AIM OF THE EXERCISE: Which of the lines below hold "computer"? Please return each one.

RECORDS FOR THE EXERCISE:
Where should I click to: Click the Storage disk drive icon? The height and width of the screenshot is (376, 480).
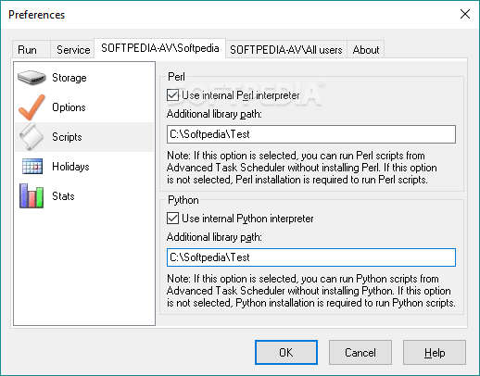[32, 78]
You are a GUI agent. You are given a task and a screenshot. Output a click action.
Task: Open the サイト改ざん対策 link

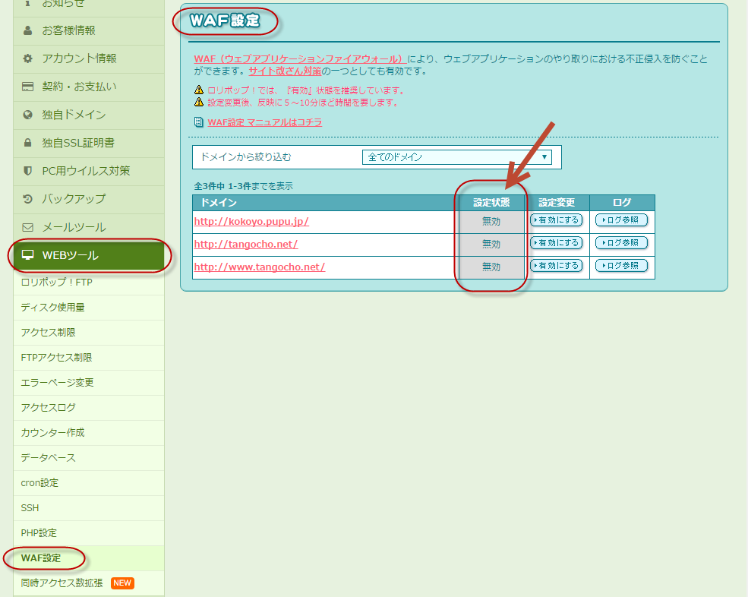coord(285,71)
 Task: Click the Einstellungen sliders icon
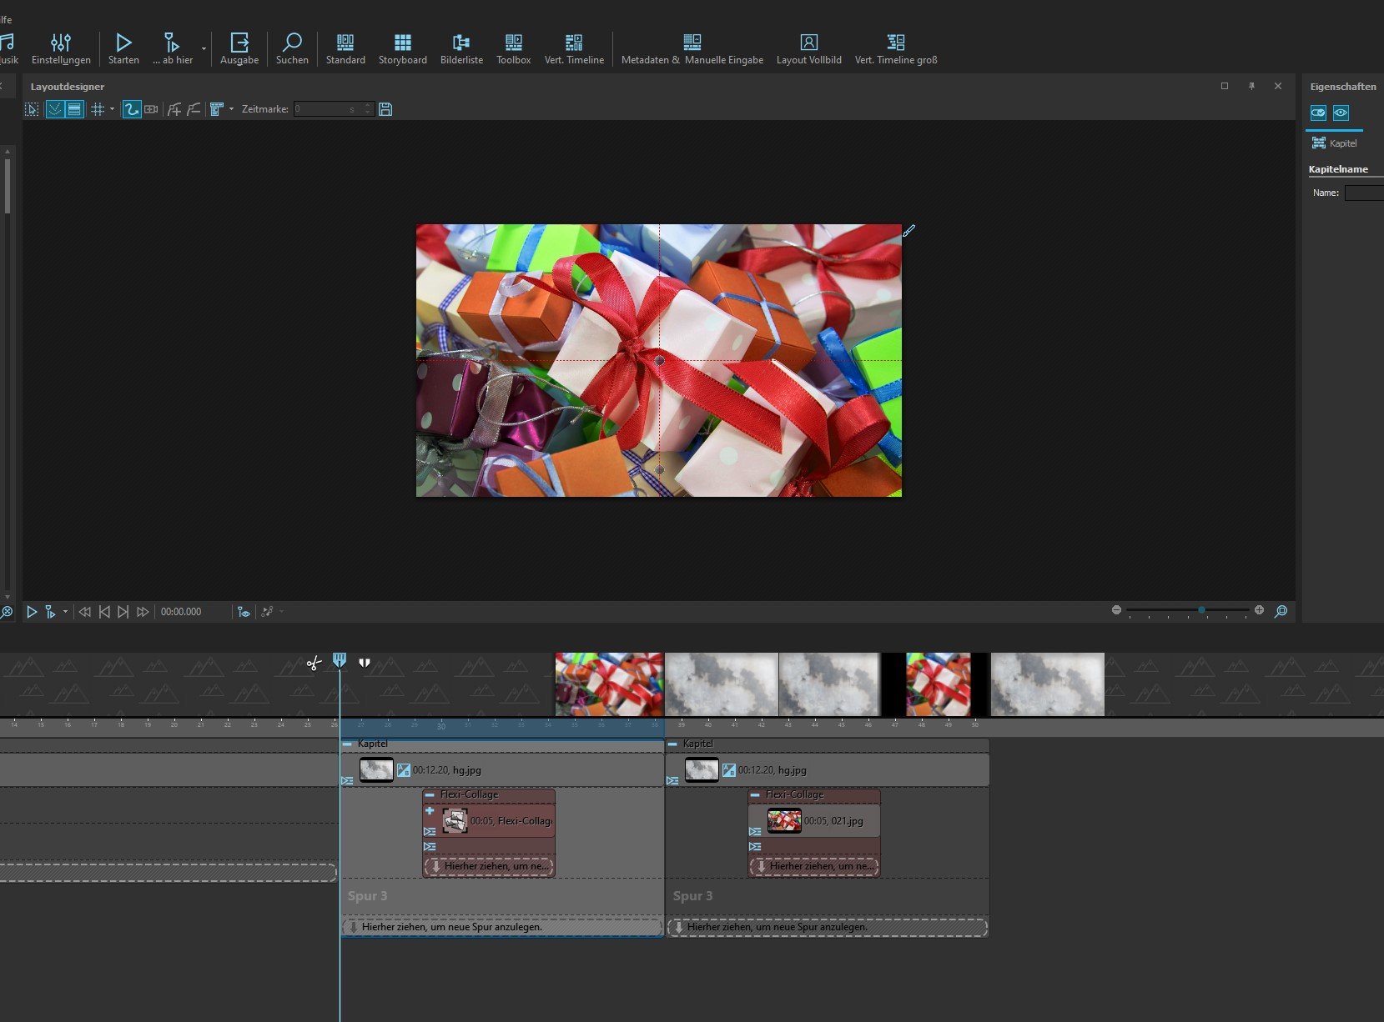coord(61,43)
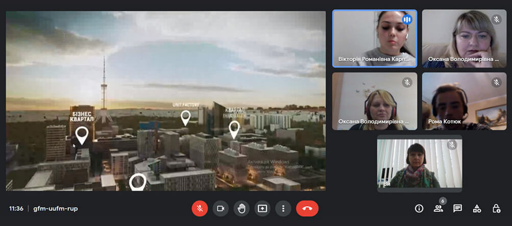Screen dimensions: 512x226
Task: Raise your hand in the meeting
Action: (241, 208)
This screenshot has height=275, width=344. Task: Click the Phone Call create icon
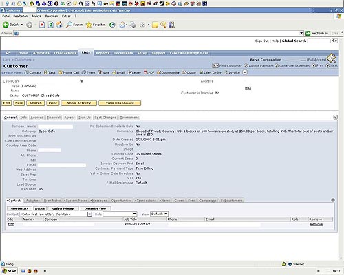(61, 72)
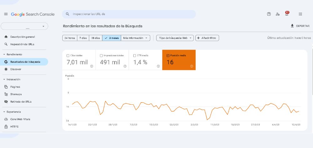The width and height of the screenshot is (313, 148).
Task: Open Core Web Vitals in sidebar
Action: point(20,119)
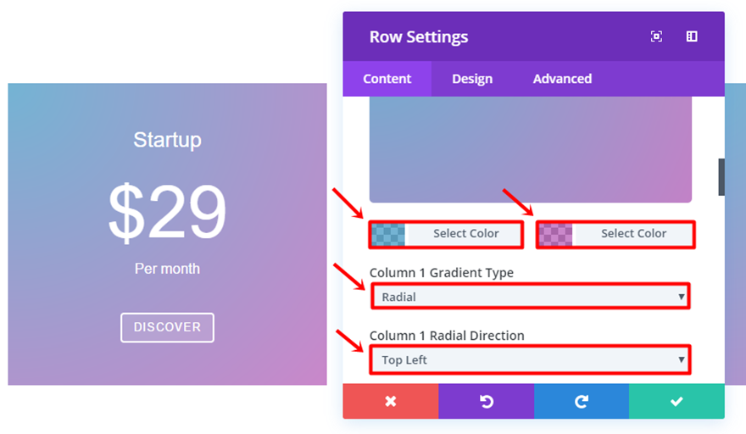Click the blue redo arrow button
The image size is (746, 434).
coord(581,401)
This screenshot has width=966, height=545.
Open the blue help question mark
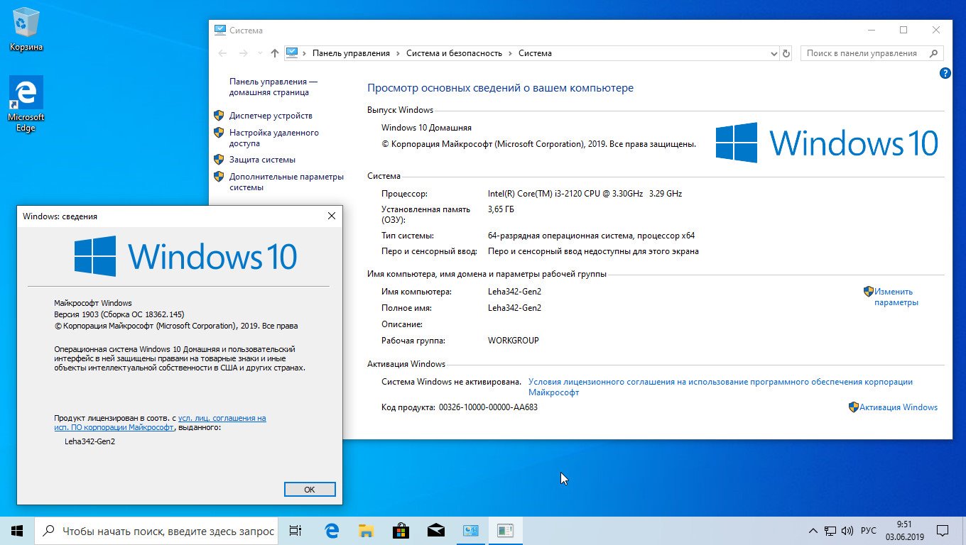945,72
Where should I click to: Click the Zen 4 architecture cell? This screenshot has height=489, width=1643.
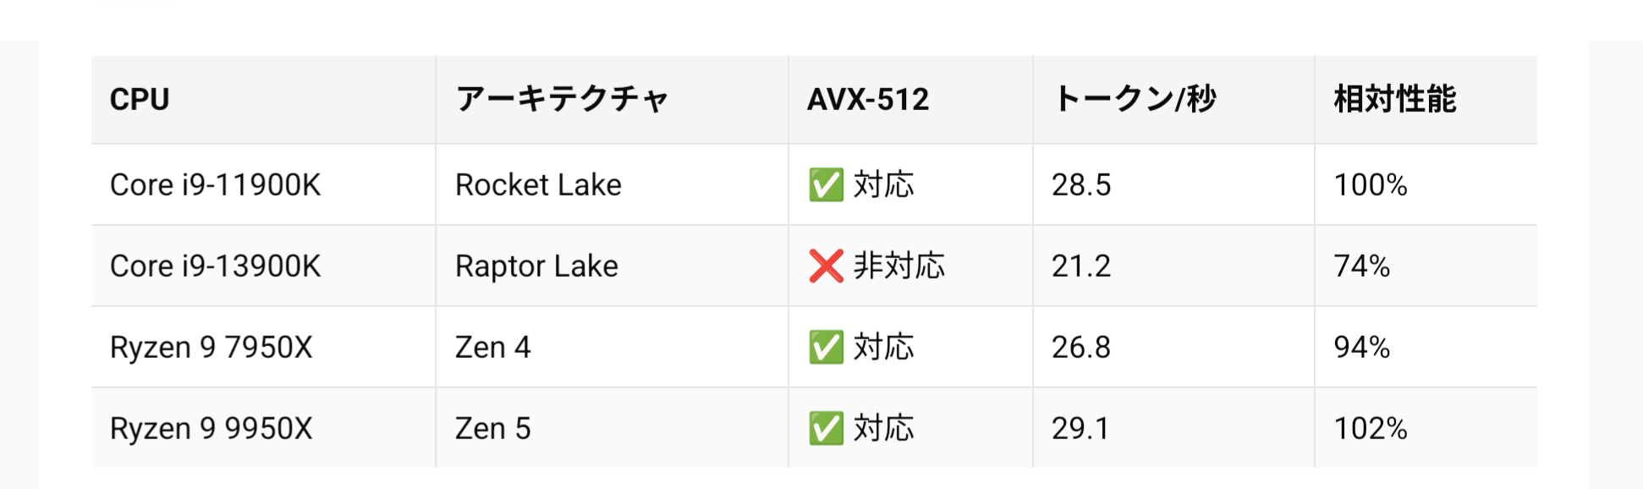[492, 348]
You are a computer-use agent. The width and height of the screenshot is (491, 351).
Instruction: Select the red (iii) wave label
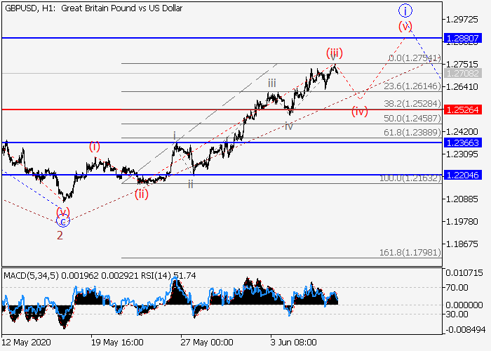(x=333, y=53)
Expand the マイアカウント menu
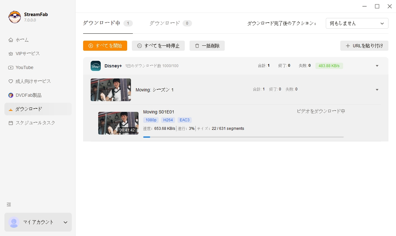This screenshot has height=236, width=396. [65, 222]
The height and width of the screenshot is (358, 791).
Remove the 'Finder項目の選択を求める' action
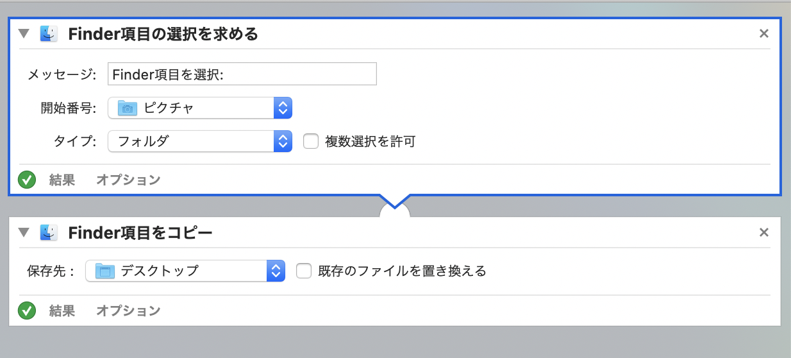763,34
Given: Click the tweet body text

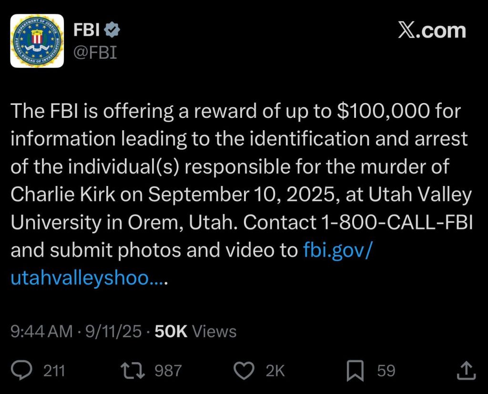Looking at the screenshot, I should pos(242,194).
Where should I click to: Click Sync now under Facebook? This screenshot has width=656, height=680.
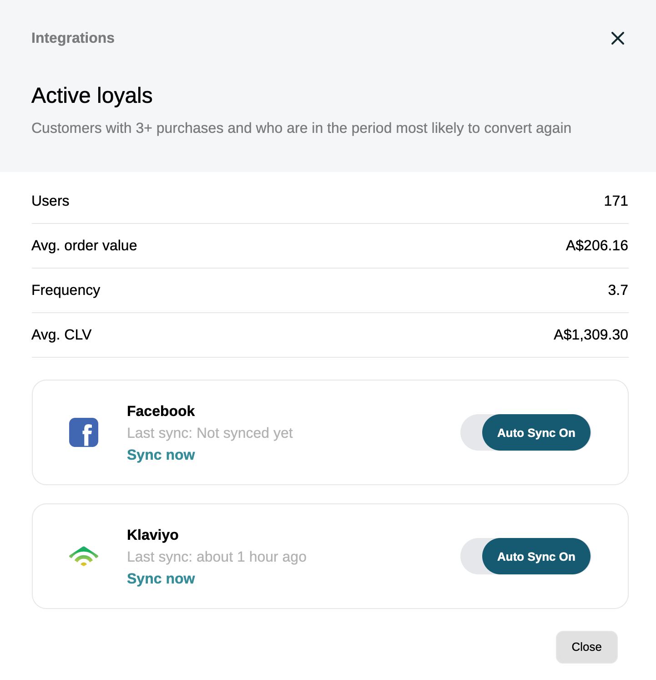(x=161, y=455)
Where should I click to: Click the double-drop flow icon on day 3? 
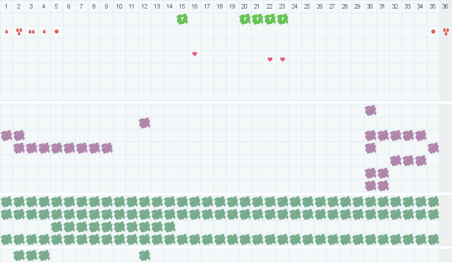31,31
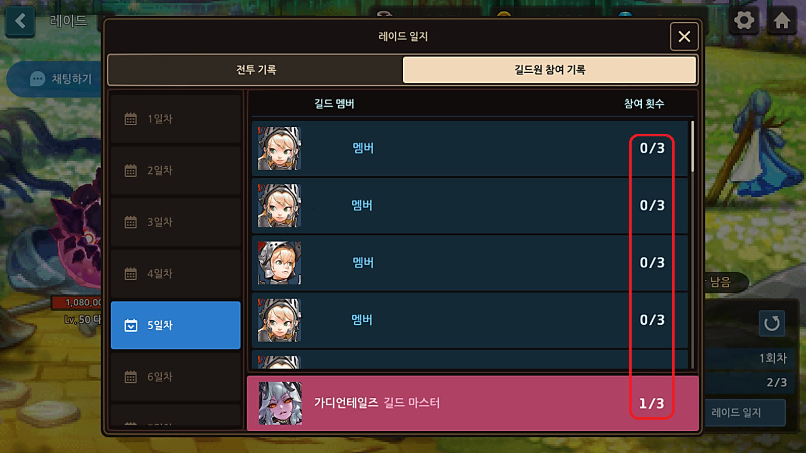Click the member list scrollbar
Screen dimensions: 806x453
(692, 146)
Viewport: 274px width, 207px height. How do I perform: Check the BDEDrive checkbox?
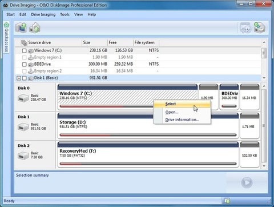pos(24,65)
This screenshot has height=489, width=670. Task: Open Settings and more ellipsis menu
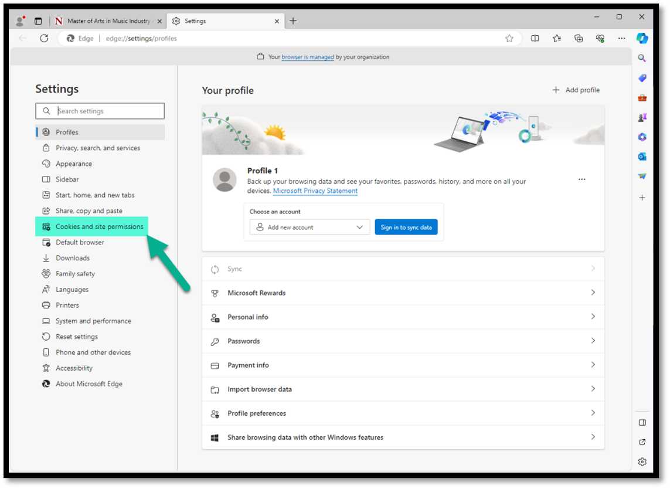coord(621,39)
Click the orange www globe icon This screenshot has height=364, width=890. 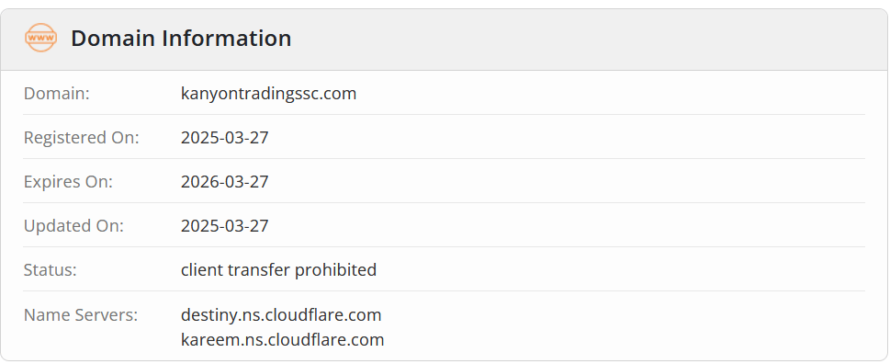pos(40,38)
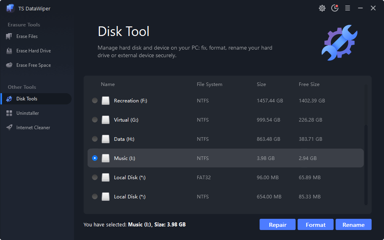Open the history clock icon
The height and width of the screenshot is (240, 384).
tap(335, 8)
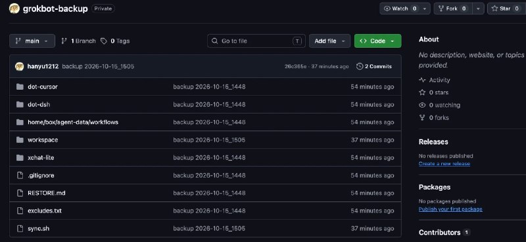Expand the green Code dropdown
The width and height of the screenshot is (526, 242).
pyautogui.click(x=377, y=41)
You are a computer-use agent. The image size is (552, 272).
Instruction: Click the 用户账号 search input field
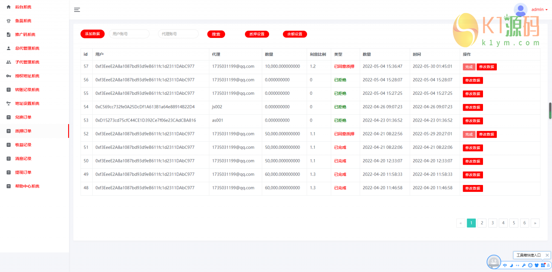(x=129, y=34)
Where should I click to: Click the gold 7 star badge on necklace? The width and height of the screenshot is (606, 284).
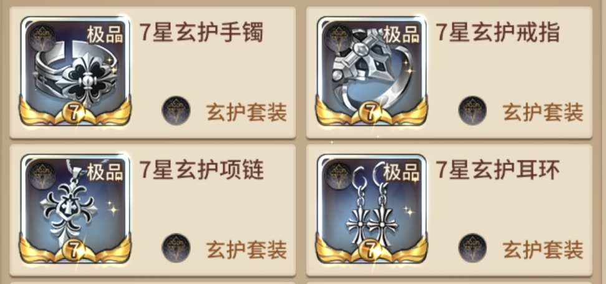click(74, 250)
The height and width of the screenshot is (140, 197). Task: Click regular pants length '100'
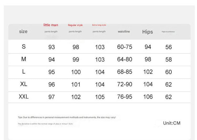76,72
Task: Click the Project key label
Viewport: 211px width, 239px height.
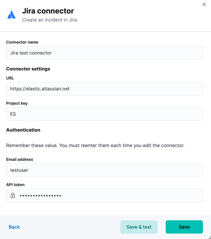Action: [17, 103]
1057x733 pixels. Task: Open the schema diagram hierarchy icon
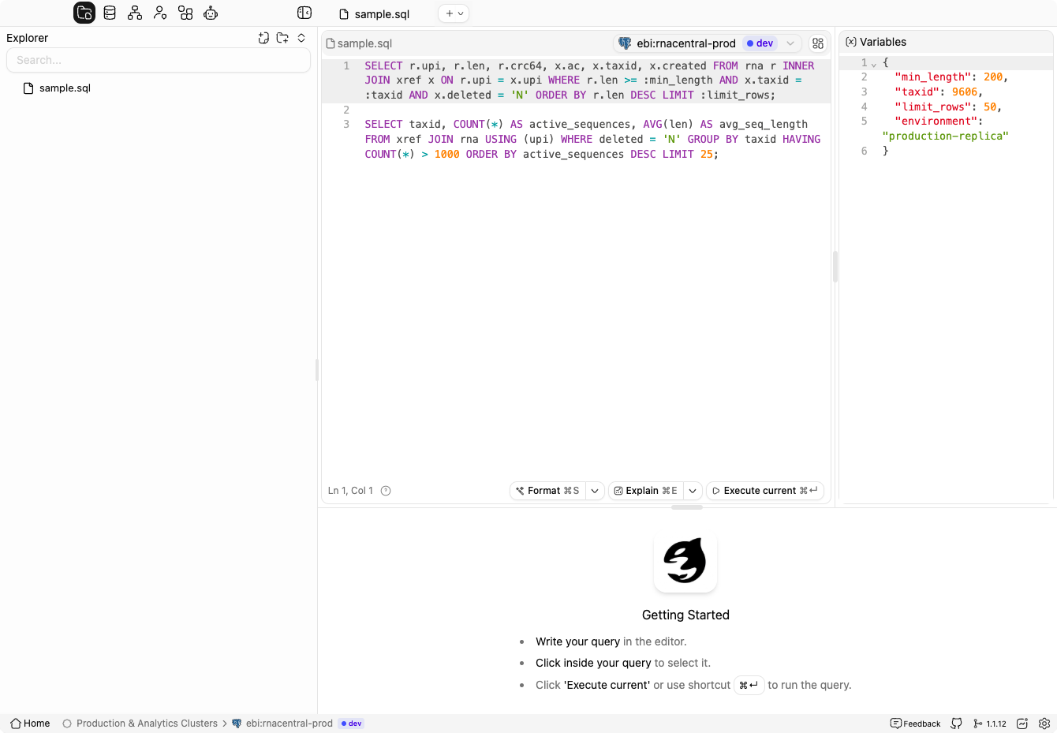click(x=135, y=13)
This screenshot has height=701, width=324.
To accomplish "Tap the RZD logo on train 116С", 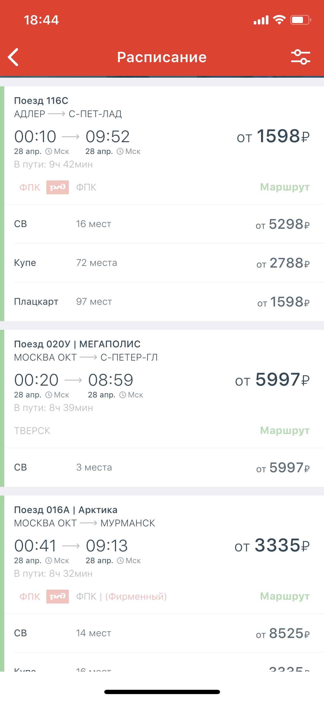I will [x=58, y=187].
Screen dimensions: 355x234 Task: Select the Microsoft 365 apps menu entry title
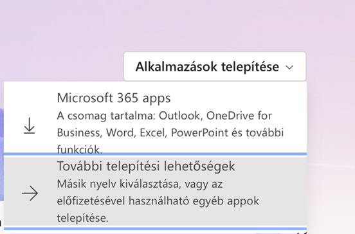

SOLUTION FOR THIS EXERCISE:
You are a computer-use agent. The width and height of the screenshot is (491, 351).
You are a computer-use agent. The image size is (552, 272).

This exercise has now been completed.